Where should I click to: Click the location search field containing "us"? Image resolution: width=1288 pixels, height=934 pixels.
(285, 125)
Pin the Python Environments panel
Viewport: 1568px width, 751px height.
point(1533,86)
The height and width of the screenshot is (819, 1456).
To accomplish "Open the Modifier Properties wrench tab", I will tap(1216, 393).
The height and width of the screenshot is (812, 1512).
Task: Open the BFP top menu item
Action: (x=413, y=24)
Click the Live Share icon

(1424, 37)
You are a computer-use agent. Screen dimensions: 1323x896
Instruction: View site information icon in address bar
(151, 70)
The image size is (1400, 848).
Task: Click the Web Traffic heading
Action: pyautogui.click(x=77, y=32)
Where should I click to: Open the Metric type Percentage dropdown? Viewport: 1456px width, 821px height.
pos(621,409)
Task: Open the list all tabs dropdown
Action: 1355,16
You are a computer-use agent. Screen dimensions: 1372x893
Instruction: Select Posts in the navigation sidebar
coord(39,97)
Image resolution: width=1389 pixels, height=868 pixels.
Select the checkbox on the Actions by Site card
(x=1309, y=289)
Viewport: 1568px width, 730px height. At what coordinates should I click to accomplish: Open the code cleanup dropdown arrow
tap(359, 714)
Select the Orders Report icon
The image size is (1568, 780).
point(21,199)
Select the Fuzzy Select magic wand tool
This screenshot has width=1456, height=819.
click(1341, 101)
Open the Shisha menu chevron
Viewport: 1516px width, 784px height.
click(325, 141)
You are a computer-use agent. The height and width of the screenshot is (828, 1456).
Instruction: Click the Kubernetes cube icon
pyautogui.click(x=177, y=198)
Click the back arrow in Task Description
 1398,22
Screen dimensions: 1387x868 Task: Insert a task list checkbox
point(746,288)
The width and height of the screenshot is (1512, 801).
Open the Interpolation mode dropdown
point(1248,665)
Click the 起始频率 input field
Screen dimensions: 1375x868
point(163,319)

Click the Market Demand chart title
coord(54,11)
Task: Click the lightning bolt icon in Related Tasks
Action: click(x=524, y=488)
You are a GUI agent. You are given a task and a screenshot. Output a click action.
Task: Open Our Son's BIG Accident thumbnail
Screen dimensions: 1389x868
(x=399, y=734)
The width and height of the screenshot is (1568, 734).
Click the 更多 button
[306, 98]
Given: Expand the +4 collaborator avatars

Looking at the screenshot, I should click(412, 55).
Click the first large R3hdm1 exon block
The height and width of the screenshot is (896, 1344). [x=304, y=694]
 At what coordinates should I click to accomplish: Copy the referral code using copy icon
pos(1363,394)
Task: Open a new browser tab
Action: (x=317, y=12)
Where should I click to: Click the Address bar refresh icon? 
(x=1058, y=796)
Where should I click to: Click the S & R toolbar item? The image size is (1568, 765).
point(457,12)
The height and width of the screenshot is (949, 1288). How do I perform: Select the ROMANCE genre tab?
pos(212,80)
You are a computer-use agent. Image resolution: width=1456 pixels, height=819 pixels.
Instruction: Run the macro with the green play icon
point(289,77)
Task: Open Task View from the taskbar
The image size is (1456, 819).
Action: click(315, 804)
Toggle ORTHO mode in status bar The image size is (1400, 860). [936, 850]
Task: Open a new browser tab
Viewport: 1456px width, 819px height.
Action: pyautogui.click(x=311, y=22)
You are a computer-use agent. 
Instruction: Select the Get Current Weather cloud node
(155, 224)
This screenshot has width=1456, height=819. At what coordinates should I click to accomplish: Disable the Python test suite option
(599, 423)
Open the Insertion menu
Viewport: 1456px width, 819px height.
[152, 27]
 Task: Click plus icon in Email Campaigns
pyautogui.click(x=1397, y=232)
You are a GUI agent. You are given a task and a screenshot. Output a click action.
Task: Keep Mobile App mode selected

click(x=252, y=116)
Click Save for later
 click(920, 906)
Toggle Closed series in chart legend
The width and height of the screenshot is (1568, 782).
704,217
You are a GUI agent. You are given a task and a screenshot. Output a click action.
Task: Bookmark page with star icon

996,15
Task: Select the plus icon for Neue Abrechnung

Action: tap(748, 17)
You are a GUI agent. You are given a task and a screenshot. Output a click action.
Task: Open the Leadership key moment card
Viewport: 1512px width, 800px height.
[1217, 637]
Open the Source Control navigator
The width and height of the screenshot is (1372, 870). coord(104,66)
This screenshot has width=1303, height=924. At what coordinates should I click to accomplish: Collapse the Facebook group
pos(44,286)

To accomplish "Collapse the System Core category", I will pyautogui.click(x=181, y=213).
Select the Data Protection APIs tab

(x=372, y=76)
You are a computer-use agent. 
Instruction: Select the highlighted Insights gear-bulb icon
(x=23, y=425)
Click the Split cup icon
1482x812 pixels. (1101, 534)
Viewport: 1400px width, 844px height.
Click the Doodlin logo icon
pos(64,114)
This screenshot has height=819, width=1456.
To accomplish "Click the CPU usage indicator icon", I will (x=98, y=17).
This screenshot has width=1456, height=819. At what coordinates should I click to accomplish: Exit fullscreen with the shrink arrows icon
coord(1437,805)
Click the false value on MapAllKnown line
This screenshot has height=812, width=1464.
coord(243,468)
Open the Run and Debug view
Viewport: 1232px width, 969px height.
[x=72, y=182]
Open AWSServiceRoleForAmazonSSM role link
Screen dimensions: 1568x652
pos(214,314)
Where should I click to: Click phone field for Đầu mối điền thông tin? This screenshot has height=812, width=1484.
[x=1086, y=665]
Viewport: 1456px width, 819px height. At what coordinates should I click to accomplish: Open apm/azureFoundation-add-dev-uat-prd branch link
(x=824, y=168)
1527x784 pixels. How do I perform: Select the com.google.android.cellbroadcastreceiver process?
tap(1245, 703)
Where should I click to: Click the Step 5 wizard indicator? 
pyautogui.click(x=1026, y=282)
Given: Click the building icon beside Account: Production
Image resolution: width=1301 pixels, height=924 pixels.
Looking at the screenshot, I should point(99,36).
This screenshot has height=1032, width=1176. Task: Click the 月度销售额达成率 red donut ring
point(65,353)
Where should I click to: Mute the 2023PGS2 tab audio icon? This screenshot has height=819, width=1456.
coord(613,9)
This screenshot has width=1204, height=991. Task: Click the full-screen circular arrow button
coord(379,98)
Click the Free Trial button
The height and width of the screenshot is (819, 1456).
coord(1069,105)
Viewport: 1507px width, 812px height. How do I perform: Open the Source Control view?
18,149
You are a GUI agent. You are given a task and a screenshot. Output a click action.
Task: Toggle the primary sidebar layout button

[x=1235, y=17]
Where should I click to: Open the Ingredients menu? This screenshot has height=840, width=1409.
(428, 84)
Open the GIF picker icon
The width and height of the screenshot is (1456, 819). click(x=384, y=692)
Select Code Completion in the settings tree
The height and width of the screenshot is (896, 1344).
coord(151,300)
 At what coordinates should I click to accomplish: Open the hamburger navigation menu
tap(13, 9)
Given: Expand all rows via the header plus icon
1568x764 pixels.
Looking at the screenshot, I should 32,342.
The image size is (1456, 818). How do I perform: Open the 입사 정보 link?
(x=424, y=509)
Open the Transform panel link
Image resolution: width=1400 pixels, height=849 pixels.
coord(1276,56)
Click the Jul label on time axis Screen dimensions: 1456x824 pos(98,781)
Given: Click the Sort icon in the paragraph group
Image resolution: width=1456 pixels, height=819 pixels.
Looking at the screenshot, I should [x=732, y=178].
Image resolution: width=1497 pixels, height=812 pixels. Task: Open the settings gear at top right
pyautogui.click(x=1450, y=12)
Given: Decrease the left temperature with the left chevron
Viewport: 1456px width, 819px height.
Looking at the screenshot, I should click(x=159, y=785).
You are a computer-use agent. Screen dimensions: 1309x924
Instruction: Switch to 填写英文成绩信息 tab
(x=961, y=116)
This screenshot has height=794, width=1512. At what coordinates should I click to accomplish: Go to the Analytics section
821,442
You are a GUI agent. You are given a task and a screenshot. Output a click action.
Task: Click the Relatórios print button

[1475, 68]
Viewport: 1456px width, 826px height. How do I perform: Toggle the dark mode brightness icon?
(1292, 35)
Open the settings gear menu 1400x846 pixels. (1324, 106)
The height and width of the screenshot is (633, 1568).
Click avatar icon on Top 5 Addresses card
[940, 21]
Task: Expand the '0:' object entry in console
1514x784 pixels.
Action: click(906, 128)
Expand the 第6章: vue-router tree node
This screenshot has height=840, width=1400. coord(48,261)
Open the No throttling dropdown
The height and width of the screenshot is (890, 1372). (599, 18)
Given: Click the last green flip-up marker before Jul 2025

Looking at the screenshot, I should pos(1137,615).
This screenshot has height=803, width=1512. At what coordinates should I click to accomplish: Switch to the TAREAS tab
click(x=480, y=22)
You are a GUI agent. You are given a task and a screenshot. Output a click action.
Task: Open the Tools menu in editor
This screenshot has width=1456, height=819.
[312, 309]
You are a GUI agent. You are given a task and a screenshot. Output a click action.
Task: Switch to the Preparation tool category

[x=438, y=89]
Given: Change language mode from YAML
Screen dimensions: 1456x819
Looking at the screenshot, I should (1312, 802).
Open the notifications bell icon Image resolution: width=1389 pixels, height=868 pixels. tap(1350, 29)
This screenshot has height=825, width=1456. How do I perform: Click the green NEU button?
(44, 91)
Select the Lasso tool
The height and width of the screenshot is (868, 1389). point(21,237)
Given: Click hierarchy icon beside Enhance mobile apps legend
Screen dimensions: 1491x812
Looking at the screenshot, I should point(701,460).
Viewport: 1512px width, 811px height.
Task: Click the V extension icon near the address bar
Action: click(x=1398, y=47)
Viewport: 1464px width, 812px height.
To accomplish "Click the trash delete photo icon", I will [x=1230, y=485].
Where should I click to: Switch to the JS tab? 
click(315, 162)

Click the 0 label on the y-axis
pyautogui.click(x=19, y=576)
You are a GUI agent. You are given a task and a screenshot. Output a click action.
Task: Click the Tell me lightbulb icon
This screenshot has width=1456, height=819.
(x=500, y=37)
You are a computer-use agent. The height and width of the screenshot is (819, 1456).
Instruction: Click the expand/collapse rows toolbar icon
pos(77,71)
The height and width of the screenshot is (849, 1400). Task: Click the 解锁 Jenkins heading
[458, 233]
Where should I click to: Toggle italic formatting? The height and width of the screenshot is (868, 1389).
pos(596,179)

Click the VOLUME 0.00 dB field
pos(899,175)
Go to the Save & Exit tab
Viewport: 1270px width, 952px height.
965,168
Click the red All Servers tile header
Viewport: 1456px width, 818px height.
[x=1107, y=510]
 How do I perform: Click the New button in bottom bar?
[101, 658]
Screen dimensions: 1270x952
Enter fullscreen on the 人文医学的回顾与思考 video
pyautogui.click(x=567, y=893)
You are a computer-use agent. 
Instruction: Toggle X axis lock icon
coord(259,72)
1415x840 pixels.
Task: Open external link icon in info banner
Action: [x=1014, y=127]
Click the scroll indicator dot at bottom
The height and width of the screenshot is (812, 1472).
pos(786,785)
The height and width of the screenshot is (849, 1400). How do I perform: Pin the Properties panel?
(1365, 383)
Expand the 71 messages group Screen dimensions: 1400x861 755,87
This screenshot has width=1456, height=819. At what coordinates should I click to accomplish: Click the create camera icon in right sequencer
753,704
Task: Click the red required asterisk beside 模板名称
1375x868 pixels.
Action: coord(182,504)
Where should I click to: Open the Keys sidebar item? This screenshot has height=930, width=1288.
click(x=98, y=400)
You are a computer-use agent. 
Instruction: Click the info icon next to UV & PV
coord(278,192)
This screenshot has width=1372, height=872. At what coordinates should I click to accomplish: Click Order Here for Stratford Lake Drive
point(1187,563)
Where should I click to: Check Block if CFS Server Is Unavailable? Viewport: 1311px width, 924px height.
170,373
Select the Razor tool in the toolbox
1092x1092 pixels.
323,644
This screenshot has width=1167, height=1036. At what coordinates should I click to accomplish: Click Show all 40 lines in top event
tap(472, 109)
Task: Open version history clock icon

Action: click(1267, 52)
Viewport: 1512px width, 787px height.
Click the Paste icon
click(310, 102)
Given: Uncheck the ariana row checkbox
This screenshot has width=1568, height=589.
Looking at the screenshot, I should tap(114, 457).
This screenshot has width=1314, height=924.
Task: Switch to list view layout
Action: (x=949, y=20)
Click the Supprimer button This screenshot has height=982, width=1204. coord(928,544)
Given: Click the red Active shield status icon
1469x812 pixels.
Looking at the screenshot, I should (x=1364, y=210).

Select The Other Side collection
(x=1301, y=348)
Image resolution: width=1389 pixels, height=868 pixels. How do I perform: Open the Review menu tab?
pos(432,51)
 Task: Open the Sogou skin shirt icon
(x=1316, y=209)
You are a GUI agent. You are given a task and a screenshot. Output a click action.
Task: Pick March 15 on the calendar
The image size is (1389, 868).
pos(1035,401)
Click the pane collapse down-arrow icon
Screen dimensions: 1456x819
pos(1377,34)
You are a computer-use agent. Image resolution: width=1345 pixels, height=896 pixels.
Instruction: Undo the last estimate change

——————

**EXERCISE GOAL**
Take the records above and return, word for word, only the lines that fall from the line with "This screenshot has width=1303, height=924." to the line with "Click the false value on MapAllKnown line", both of them included.

**EXERCISE RESPONSE**
This screenshot has width=1303, height=924. At what coordinates should I click to accomplish: Collapse the Facebook group
pos(44,286)

To accomplish "Collapse the System Core category", I will pyautogui.click(x=181, y=213).
Select the Data Protection APIs tab

(x=372, y=76)
You are a computer-use agent. 
Instruction: Select the highlighted Insights gear-bulb icon
(x=23, y=425)
Click the Split cup icon
1482x812 pixels. (1101, 534)
Viewport: 1400px width, 844px height.
Click the Doodlin logo icon
pos(64,114)
This screenshot has height=819, width=1456.
To accomplish "Click the CPU usage indicator icon", I will (x=98, y=17).
This screenshot has width=1456, height=819. At what coordinates should I click to accomplish: Exit fullscreen with the shrink arrows icon
coord(1437,805)
Click the false value on MapAllKnown line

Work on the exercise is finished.